Отец сжимает губы и чешет затылок.
— А я думал, его звали Элвис.
Мама округляет глаза и трясет головой.
— Это был предыдущий бой-френд, Тим.
Мой отец пожимает плечами.
— Ты даже не знаешь меня! — визжит Риса прежде, чем музыка снова начинает сотрясать дом.
Чувствуя себя в безопасности в четырех стенах своей комнаты, я бросаю грязную одежду за шкаф и спешу к окну. Солнце село, окрасив небеса в пурпурное и синее, а тротуары заливает лунный свет. Когда я поднимаю створку окна, прохладный воздух врывается в комнату, жаля обгоревшую за день кожу.
Фиолетовые занавески Пенелопы задернуты, но оранжевый свет льется сквозь просвет. Ее тень проходит мимо окна пару раз, даря надежду, но спустя тридцать минут, я чувствую себя странным ребенком, смотрящим в сторону соседского дома.
Хватаю свою записную книжку и маркер с тумбочки, обуваюсь и выхожу из комнаты.

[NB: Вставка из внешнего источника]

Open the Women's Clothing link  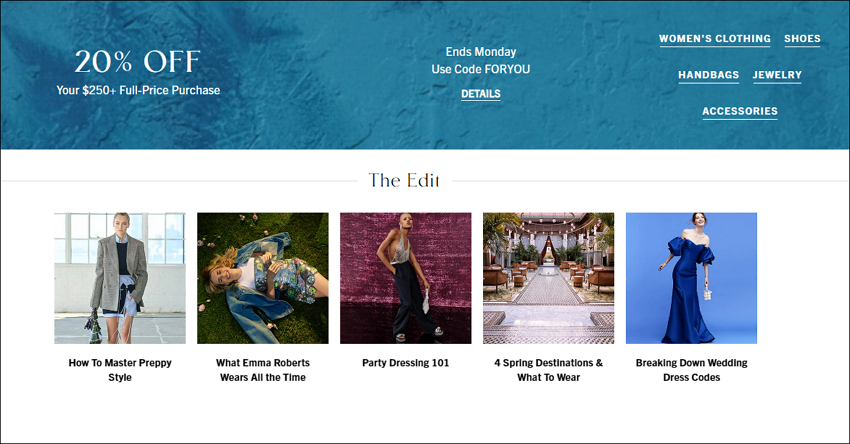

Мои родители все еще ведут переговоры с Рисой, поэтому мне ничего не стоит прошмыгнуть мимо и выйти из дома без расспросов. Идя на свет уличных фонарей, я царапаю сообщение, которое Пенелопа не пожелала прочитать у окна и поднимаюсь по ступенькам соседей. Я держу письмо у своего неугомонного сердца и стучу.
— Позднее время для визитов, парень! — отвечает Уэйн.
Желание нарисовать ему на лице черной ручкой за то, что он специально включил разбрызгиватели, очень велико. Моя рука художника подергивается, но я решаю придерживаться плана и зову Пен.
Громко топая и ворча себе под нос о плохих намерениях, «водный Нацист» поднимается по ступеням в комнату дочери.
— Этот чудак-парень здесь, — говорит он. — Я не хочу, что бы ты с ним слонялась, когда вокруг нет взрослых. Самих Декеров, я в расчет не беру тоже.
— Пап, — скулит Пен, — хватит уже.
— Он даже не знает, как писать грамотно. Ты лучше его, — продолжает он.
Я разворачиваю свое письмо и понимаю, что в спешке спасти дружбу, я перепутал букву.
Я быстренько зачеркиваю и пытаюсь втиснуть верное слово рядом, как Пенелопа появляется на лестнице.
«МНЕ ОЧЕНЬ ЖАЛЬ, ЧТО Я ИГНАРИРОВАЛ ИГНОРИРОВАЛ ТЕБЯ».
И улыбка, что затмила белизной саму луну, показывается на ее лице, поцелованным солнцем. Она спускается по лестнице, пока наши лица не оказываются друг напротив друга.